» **Исходный текст**
--

Пару лет назад я получил письмо от вдовы Юрия Петровича Любимова Каталин. Она предлагала мне написать воспоминания о встречах с Ю.П. для готовившегося второго тома сборника «Сто современников о Любимове». Текст был написан, однако проект, к сожалению, до сих пор не реализован. Это дает мне основание опубликовать свои заметки.
...Судьба подарила мне несколько встреч с Юрием Петровичем Любимовым, и каждая навсегда запечатлелась в памяти. Первая (19 ноября 2005 года) вылилась в обстоятельное интервью режиссера, художественного руководителя Театра на Таганке. Довелось также присутствовать на собрании труппы Театра. А еще была встреча в день юбилея Любимова, его 90-летия, когда я примчался в Театр, чтобы поздравить Юрия Петровича.
...Знакомство с будущей Таганкой – а, значит, с Юрием Петровичем, ибо он олицетворял рождавшийся Театр – состоялось давно, когда в столичном Театре имени Маяковского я увидел «Доброго человека из Сезуана», – спектакль, сыгранный любимовскими студентами. Из него вскоре выросла славная Таганка. Восторг, потрясение! Поразительная, недосягаемая в ту пору свобода во всем – в прочтении пьесы Брехта, в режиссерской трактовке, в игре актеров. С каким изумлением воспринимались зонги, песенки на стихи Брехта:
Идут бараны в ряд,
Бьют барабаны.
Кожу для них дают
Сами бараны..
Или:
Власти ходят по дороге.
Труп какой-то на дороге.
Ах, да это ведь народ!
...Сидели мы, помнится, на галерке, лиц артистов не разглядеть. Но энергетика, как нынче говорят, или эмоциональный накал спектакля был столь мощный, что буквально ошеломлял. В философской притче о вечных ценностях Юрий Любимов изложил не только свое понимание брехтовской драматургии, но и собственную театральную эстетику, новаторскую, свободную от академической рутины советского театра конца 50-х – начала 60-х. (Замечу, что в те же годы смотрели мы в Художественном театре легендарные «Дни Турбиных». При всей любви к Булгакову – не смогли досидеть до конца спектакля, ушли после первого акта. Уж больно вяло, заученно скучно играли артисты, спектакль растерял свежесть и блеск находок, что принесли когда-то заслуженную славу пьесе).

--

» **Исходный материал**
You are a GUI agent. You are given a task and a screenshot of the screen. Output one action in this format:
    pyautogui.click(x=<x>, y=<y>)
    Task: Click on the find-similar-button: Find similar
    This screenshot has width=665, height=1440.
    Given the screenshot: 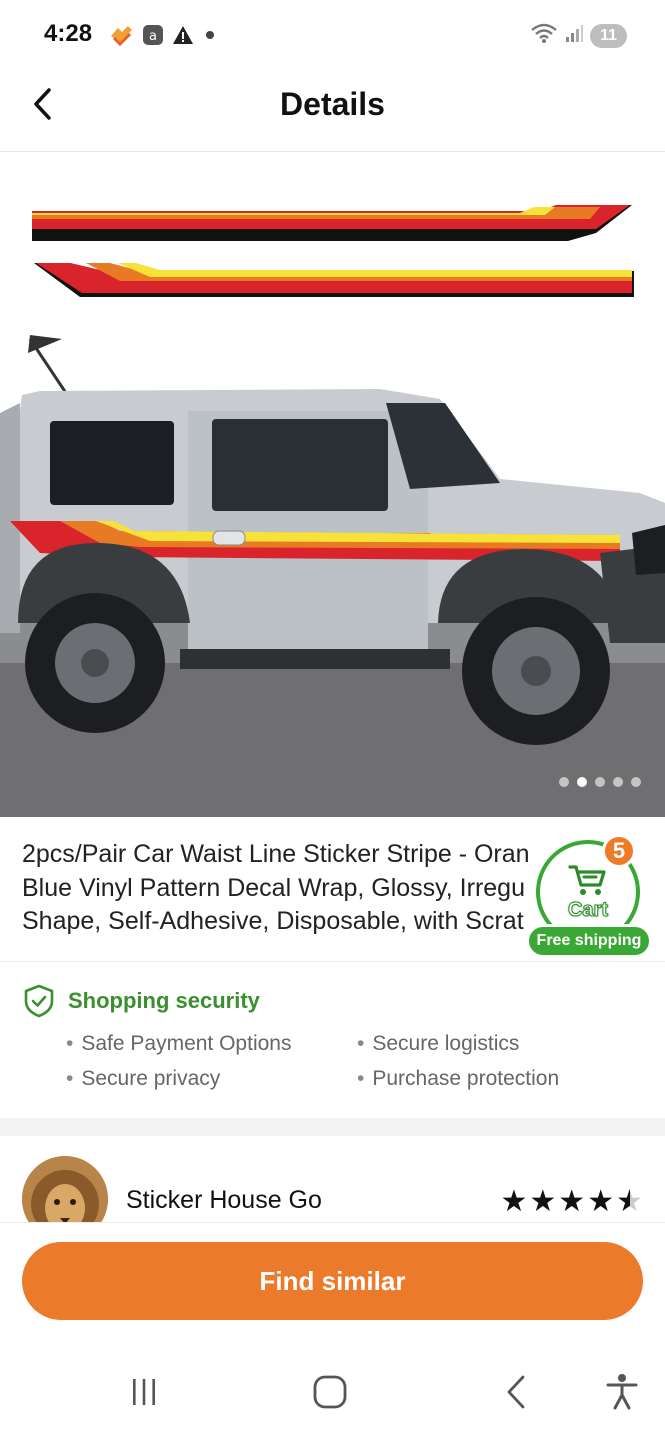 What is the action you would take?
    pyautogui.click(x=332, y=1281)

--

» **Задания**
1: Продублируйте из воспоминаний о Любимове фрагмент от слов «Ах, да это ведь» до слов «заслуженную славу пьесе).» включительно.
2: Когда, согласно воспоминаниям о Любимове, состоялась первая встреча автора с режиссером?
3: Продолжите воспоминания о Юрии Любимове после последнего приведенного предложения.
Материал взят из другого источника.

» **Ответы**
1:
Ах, да это ведь народ!
...Сидели мы, помнится, на галерке, лиц артистов не разглядеть. Но энергетика, как нынче говорят, или эмоциональный накал спектакля был столь мощный, что буквально ошеломлял. В философской притче о вечных ценностях Юрий Любимов изложил не только свое понимание брехтовской драматургии, но и собственную театральную эстетику, новаторскую, свободную от академической рутины советского театра конца 50-х – начала 60-х. (Замечу, что в те же годы смотрели мы в Художественном театре легендарные «Дни Турбиных». При всей любви к Булгакову – не смогли досидеть до конца спектакля, ушли после первого акта. Уж больно вяло, заученно скучно играли артисты, спектакль растерял свежесть и блеск находок, что принесли когда-то заслуженную славу пьесе).

2: 19 ноября 2005 года.

3:
А потом судьба распорядилась так, что несколько лет я служил редактором многотиражной газеты 1-го Московского часового завода, который, как и Театр на Таганке, находился в Ждановском районе. Завод, как тогда говорили, шефствовал над театром (или наоборот?); шефство заключалось в том, что артисты Таганки давали в цехах концерты, обычно в дни «ленинских» субботников, а заводскому начальству доставались билеты на спектакли. Иногда билеты перепадали и мне; и в ту пору посчастливилось увидеть блистательные любимовские интерпретации современной прозы – произведений Федора Абрамова, Юрия Трифонова, Бориса Можаева, – вещи остросоциальные, сделанные смело, зрелищно. И, конечно, «Преступление и наказание». Кстати, к Достоевскому, которого чрезвычайно ценил и глубоко понимал Юрий Петрович, на Таганке он обращался еще дважды – и столь же успешно. «Подросток» и «Братья Карамазовы» (96-й и 97-й годы) поражали неожиданностью трактовки – и выверенным лаконизмом. (Немирович-Данченко в 1910 году уместил «Карамазовых» в представление, которое шло два (!) вечера).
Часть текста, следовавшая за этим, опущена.